さらに中国から伝わった陰陽五行説を取り入れ色にちなんだ名称も使われるようになりました。
- 王族の桂婁部(中、黄部)を中心に、
- 涓奴部(西部、右部、白部)
- 絶奴部(北部、後部、黒部)
- 順奴部(東部、左部、青部)
- 灌奴部(南部、前部、赤部)
という名前で呼ばれることもありました。
部族名の意味
いくつかの部族名には「奴(ノ)」や「那(ナ)」がついています。「那(ナ)」は、河川の辺の土地を意味する「川」や「壤(土)」のような意味です。満洲語の「ナ」とも通じる言葉です。

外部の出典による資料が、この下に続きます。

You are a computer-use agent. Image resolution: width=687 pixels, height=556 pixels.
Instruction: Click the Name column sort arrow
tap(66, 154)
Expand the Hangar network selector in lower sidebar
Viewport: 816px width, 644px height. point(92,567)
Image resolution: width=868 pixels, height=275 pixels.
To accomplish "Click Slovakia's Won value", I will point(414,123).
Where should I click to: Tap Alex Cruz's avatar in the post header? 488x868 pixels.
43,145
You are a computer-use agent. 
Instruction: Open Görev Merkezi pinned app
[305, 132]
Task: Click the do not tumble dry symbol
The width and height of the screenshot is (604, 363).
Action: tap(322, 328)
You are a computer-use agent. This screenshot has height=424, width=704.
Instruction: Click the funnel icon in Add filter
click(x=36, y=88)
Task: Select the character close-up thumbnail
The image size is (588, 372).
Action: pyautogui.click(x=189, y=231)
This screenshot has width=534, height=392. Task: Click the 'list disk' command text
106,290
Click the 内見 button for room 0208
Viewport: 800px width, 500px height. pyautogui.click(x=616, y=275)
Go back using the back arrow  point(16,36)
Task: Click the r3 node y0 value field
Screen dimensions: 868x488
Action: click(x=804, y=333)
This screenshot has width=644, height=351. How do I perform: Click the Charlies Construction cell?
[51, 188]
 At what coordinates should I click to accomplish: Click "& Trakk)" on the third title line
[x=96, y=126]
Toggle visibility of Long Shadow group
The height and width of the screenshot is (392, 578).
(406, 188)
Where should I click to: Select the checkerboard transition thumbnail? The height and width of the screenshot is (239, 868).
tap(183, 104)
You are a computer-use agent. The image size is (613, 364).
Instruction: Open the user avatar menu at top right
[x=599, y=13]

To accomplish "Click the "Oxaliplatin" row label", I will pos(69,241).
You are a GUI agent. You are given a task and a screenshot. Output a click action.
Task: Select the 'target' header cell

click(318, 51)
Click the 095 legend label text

このことから高句麗初期の「ナ」集団は河川や川辺の土着勢力だった可能性が考えられます。
高句麗五部族の役職
古雛加(コチュガ)
高句麗の王族に与えられる称号です。王族の桂樓部では、各家の嫡統長者を指しました。
桂樓部以前に力があった消奴部や、王の妃を出した妃族の部族長も古雛加と呼ばれます。
大加(テガ)
高句麗五部族の部族長のことです。高句麗の中心勢力である五部族(涓奴・絶奴・順奴・灌奴・桂婁)の指導者(部族長)は、一般に大加と呼ばれました。
五つの部族の詳細
桂婁(ケル)部
部族の概要
桂婁部は高句麗五部の中心になった部族であり、高句麗の王族を輩出しました。黄部、内部とも呼ばれました。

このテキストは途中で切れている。